Gelsenkirchen. Auf 13 Listen kandidieren 51 Bewerber. 27 Mitglieder hat der Integrationsrat. 18 werden direkt gewählt, neun vom Rat nominiert
Wenn Gelsenkirchener Bürger Sonntag ihre Stimme abgeben, könnte der Wahlakt für Migranten besonders zeitraubend werden. Viele der 45622 Wahlberechtigten für den Integrationsrat müssen sich gleich fünfmal festlegen, für wen sie votieren wollen. Neben ihrer eigenen Interessenvertretung entscheiden sie auch darüber, wer in den Rat, wer in die Bezirksvertretung einzieht, wer in Europa die Strippen ziehen kann und vor allem wer als erster Bürger der Stadt das politische Sagen haben wird.

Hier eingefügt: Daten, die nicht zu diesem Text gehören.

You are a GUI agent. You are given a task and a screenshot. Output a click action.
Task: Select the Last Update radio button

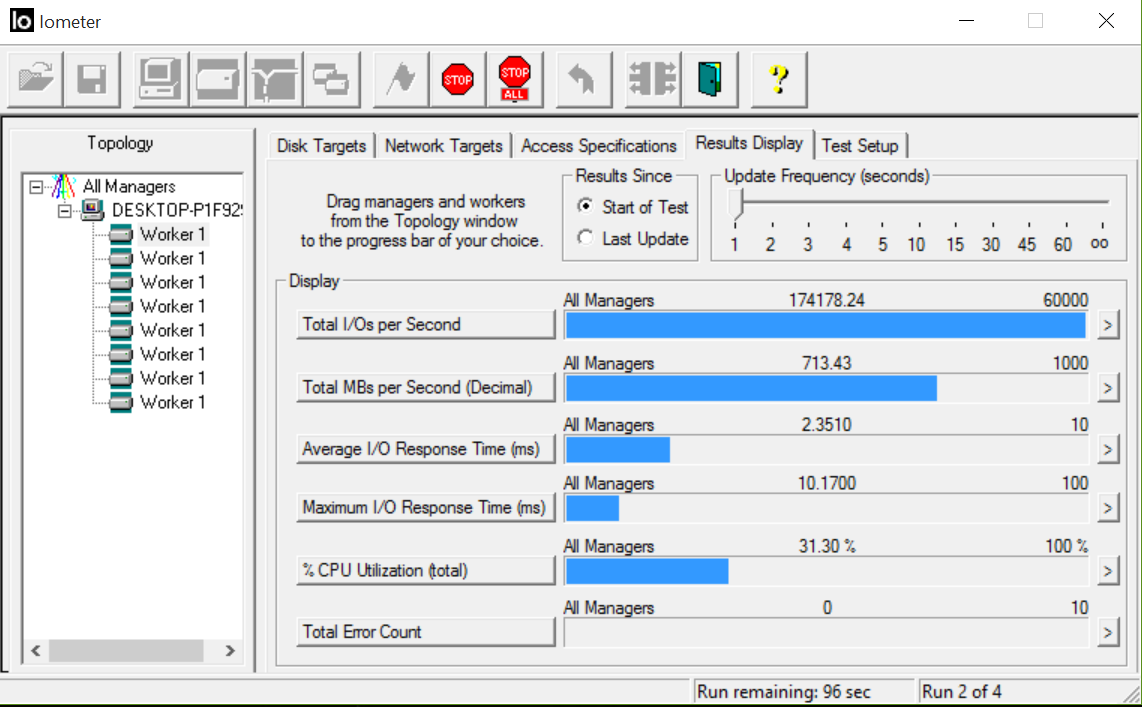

Zum dritten Mal sind Bürger mit ausländischen Wurzeln aufgerufen, mit ihrer Stimme den Wünschen und Forderungen der Menschen mit Migrationshintergrund mehr Gewicht zu verleihen. Vor 12 Jahren starteten viele Kommunen mit Ausländerbeiräten den Versuch für mehr Mitbestimmung. Gelsenkirchen hatte sich vier Jahre später entschieden, einen Integrationsrat zu installieren, dem mehr politisches Gewicht eingeräumt werden sollte.
Interessen auch politisch durchsetzen
Seitdem gehören ihm 27 Vertreter an, von denen 18 direkt gewählt und neun von den Fraktionen entsandt werden. Zwar haben die Beschlüsse des Gremiums nur empfehlenden Charakter, doch sind in der Praxis viele Anregungen von Ausschüssen und anschließend vom Rat als Beschlüsse übernommen worden.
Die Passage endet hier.